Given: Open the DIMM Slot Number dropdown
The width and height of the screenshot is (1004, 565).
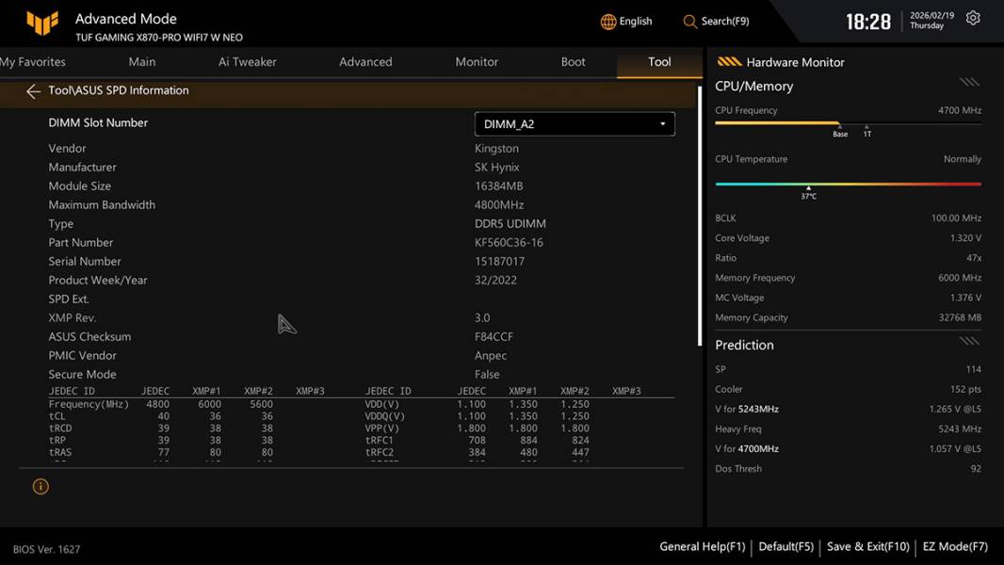Looking at the screenshot, I should pyautogui.click(x=574, y=124).
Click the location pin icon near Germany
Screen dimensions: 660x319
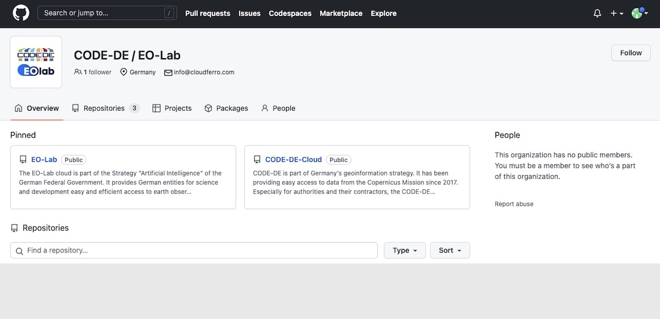tap(123, 72)
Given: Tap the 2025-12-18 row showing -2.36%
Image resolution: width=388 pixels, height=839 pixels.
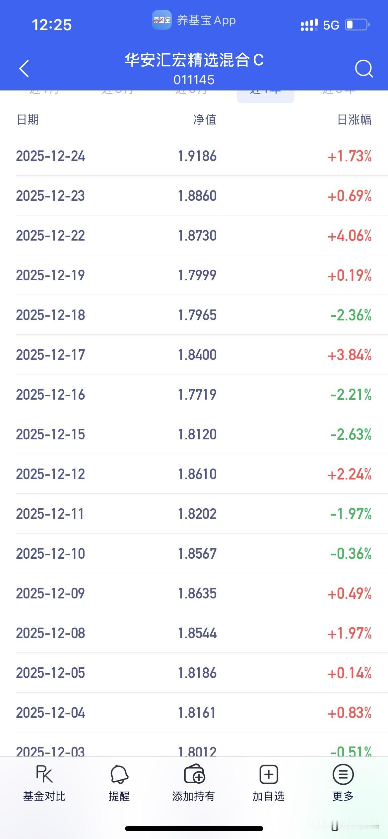Looking at the screenshot, I should [x=194, y=315].
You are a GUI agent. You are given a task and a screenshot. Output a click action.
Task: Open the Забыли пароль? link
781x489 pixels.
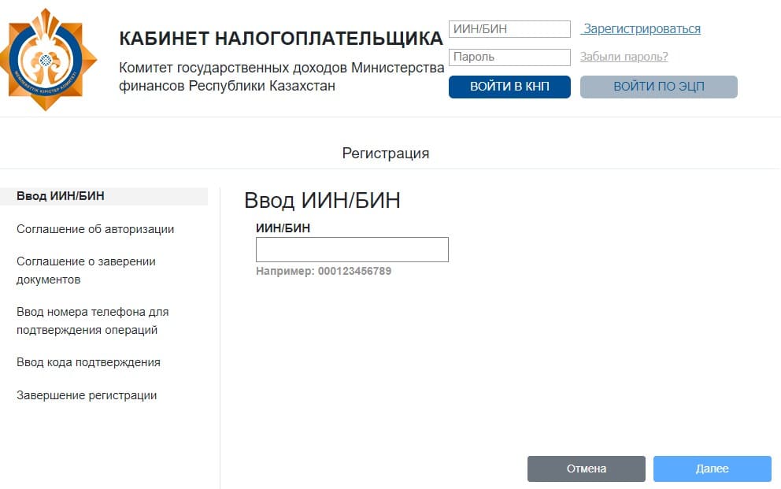pyautogui.click(x=624, y=57)
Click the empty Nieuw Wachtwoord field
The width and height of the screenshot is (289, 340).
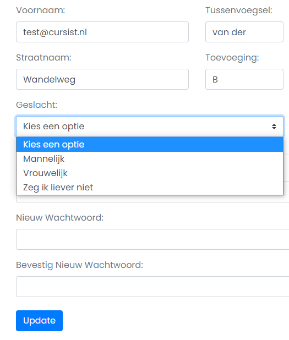point(152,239)
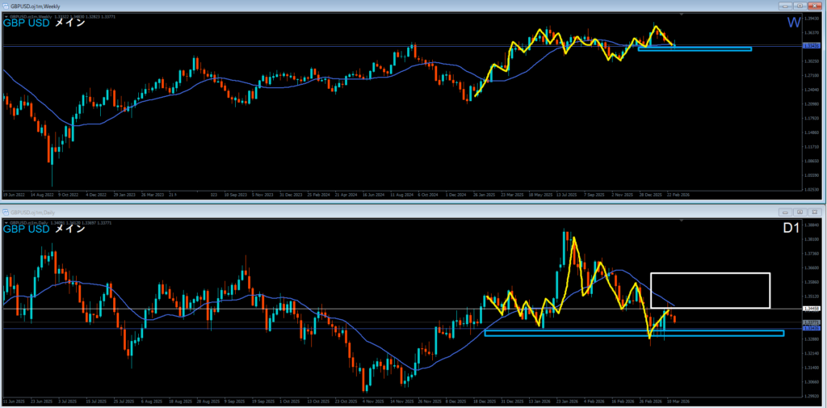Close the Daily chart window
This screenshot has width=827, height=408.
[x=817, y=212]
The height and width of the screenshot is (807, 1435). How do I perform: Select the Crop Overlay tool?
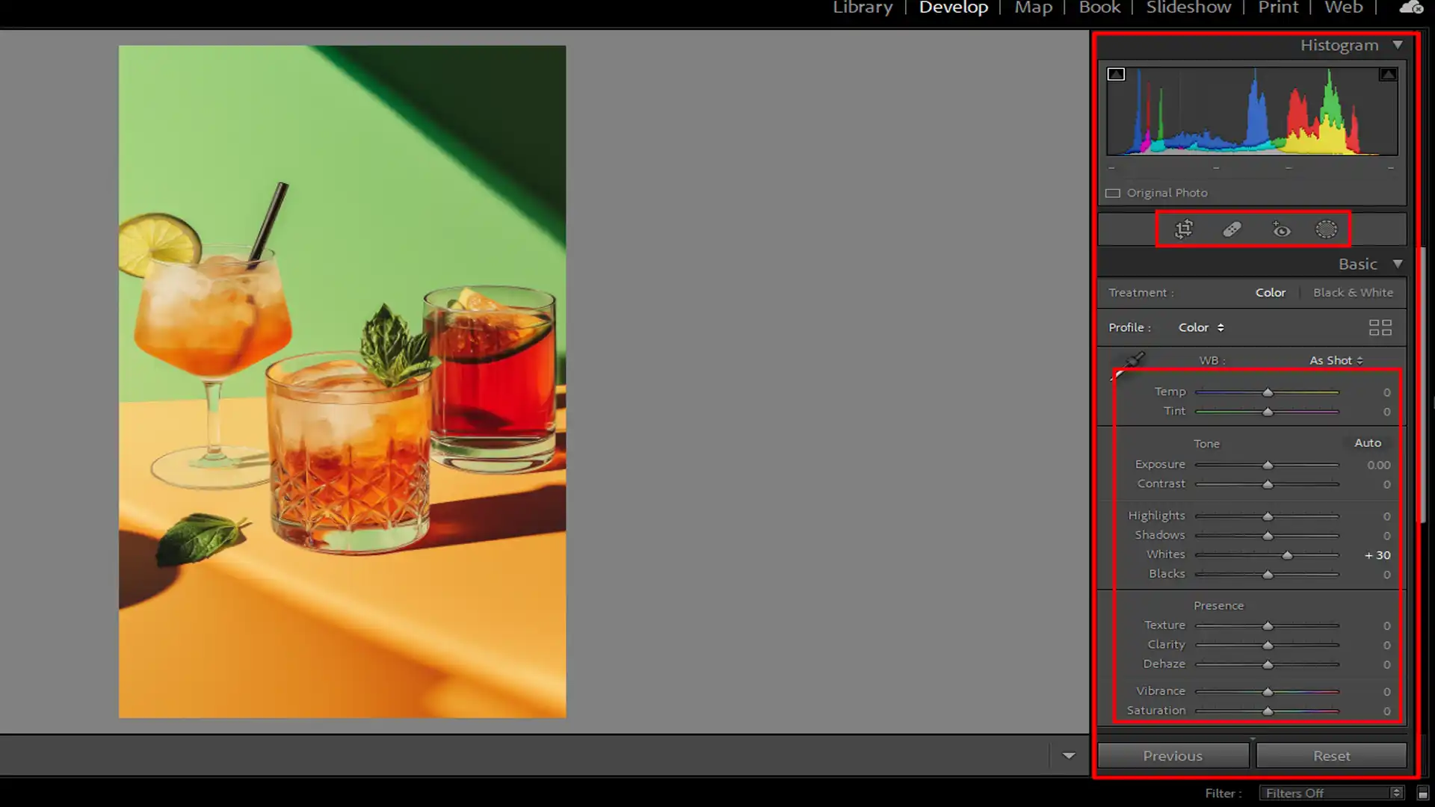tap(1184, 229)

▸ **WHAT THE EXERCISE ASKS**: Give every line of the entries above as a JSON list of strings, one string per line, leaving out blank lines and the pictures.

▸ **RESULT OF THE EXERCISE**:
[
  "Given: Open the DIMM Slot Number dropdown",
  "The width and height of the screenshot is (1004, 565).",
  "Looking at the screenshot, I should pyautogui.click(x=574, y=124).",
  "Click the location pin icon near Germany",
  "Screen dimensions: 660x319",
  "tap(123, 72)",
  "Given: Tap the 2025-12-18 row showing -2.36%",
  "Image resolution: width=388 pixels, height=839 pixels.",
  "Looking at the screenshot, I should [x=194, y=315].",
  "You are a GUI agent. You are given a task and a screenshot. Output a click action.",
  "Task: Open the Забыли пароль? link",
  "781x489 pixels.",
  "pyautogui.click(x=624, y=57)",
  "Click the empty Nieuw Wachtwoord field",
  "The width and height of the screenshot is (289, 340).",
  "point(152,239)",
  "Close the Daily chart window",
  "This screenshot has width=827, height=408.",
  "[x=817, y=212]",
  "The height and width of the screenshot is (807, 1435). How do I perform: Select the Crop Overlay tool?",
  "tap(1184, 229)"
]